Here are some of the beers that I did find fascinating:
  • Blueberry Wheat Ale, Ashton Brewing: this was a nice light-flavoured beer to refresh our palates and warm us up.
  • White Horse Ale, Mill Street: I first tried this unfiltered ale from a cask at the National Capital Craft Beer Week festival. It has a great balance of creamy spice and hops. It's one of my standard pints at the brewery's Ottawa pub. Drinking it from a growler felt special.
  • Milk Stout, The Duck-Rabbit: pass the chocolate-chip cookies! This was an amazingly creamy stout with a slight sweetness that reminded me of chocolate milk. It was my favourite dark beer of the evening. From North Carolina.
  • Nightmare on Mill Street Pumpkin Ale, Mill Street: this was a beautifully flavourful pumpkin ale that had a great balance of spice and real pumpkin. I'll be reviewing this beer properly in an upcoming review of pumpkin ales, so I almost skipped the tasting of it this weekend. I'm glad I didn't.
  • Venskab, Beau's: this is a creamy-smooth Belgian Tripel-style ale. Aged on ice-wine-soaked oak chips and then aged again in Canadian white wine barrels, there is a nice fruit and yeast flavour. Beautiful.
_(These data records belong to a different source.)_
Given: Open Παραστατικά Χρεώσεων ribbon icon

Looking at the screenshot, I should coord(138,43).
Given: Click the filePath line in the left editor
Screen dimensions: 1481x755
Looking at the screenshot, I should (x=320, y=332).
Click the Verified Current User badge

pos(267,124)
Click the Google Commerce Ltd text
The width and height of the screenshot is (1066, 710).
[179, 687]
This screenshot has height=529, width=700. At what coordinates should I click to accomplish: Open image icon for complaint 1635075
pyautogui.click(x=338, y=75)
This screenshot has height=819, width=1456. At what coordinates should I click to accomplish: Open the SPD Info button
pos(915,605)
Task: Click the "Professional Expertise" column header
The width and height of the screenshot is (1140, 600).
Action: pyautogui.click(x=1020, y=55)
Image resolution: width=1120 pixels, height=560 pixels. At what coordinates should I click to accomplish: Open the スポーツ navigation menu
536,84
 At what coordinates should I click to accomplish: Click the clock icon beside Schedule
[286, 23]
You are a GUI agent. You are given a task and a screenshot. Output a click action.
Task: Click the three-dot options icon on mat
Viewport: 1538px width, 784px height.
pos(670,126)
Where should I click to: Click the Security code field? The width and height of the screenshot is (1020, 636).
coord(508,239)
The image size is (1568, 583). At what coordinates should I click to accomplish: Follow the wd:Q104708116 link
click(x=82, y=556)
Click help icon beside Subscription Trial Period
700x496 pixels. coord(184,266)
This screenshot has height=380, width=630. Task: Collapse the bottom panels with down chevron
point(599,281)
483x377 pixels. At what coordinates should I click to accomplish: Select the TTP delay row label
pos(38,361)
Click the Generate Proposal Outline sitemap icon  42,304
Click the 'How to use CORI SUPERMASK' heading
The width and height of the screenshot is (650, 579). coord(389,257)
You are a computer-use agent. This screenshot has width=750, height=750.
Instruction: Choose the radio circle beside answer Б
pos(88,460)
  • 90-Minute IPA, Dogfish Head: I first had this massive IPA in a restaurant in Charleston, South Carolina a couple of months ago. Afterwards, I made it my mission to find more. I picked up a couple of 4-packs in Washington, DC. Love it.
  • Ten Fidy, Oskar Blues: my wife summed up this stout with three words: "It's a committment." This beer was so dark that no light passes through it. Heavy licorice and molasses flavour and a whopping 10.5 percent ABV made this the heavyweight of all stouts.
We tried other wheat ales, other IPAs, and other stouts (I had a pumpkin spruce stout that was simply overkill). And while I didn't take notes, didn't take names, I learned a lot. My tasting skills were put to the test and I feel I held my own. I was in good company with people who knew their beer and liked to share.

I overloaded my tastebuds. I learned that we have to limit the number of beers we try in a tasting. Towards the end of the evening, I was tasting previous beers in the ones I was putting to my lips. I had too much.

But I also learned this: I want to do another beer tasting again soon.